TASK OBJECTIVE:
Nothing but the records, repeated word for word and free of pictures, belongs in the answer.
*** Opening of INFORMATION SUPPLIED ***
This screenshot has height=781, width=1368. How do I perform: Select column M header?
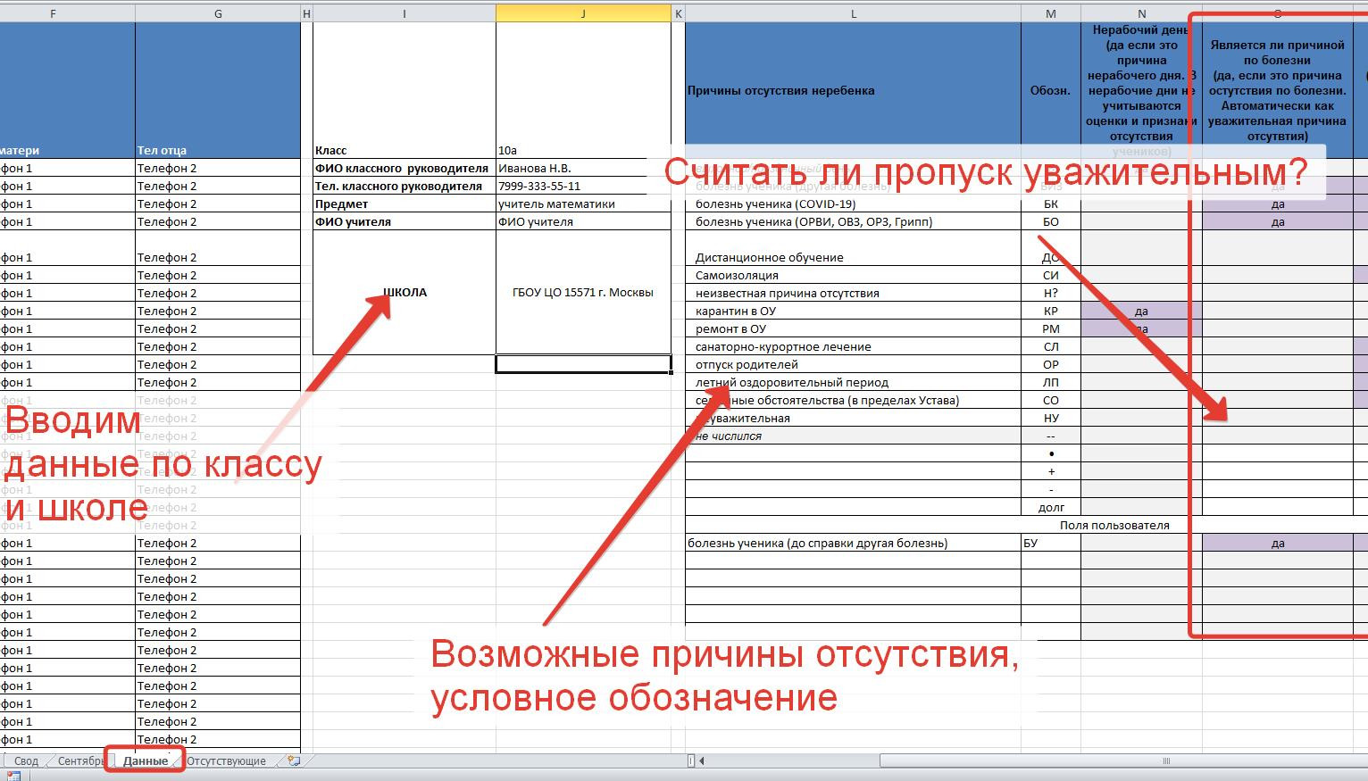point(1050,13)
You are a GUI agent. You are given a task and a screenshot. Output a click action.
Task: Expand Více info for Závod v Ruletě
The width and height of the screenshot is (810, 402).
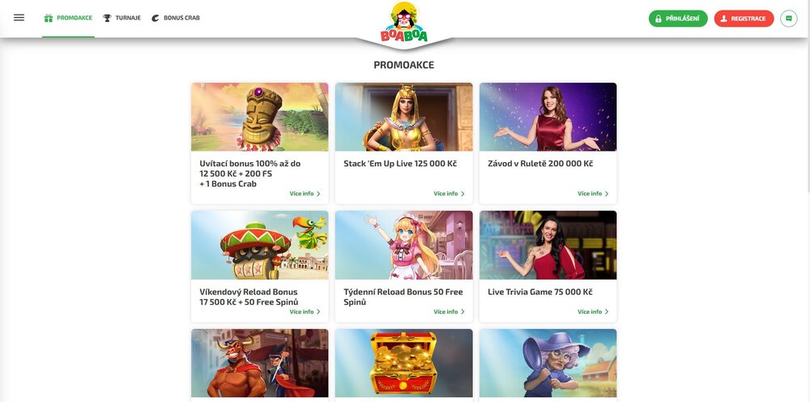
*** Close of INFORMATION SUPPLIED ***
EXPECTED OUTPUT:
This screenshot has height=781, width=1368. How do I perform: Select column M header?
point(1050,13)
You are a GUI agent. You are given a task and a screenshot. Output a click action.
Task: Expand Více info for Závod v Ruletě
The width and height of the screenshot is (810, 402).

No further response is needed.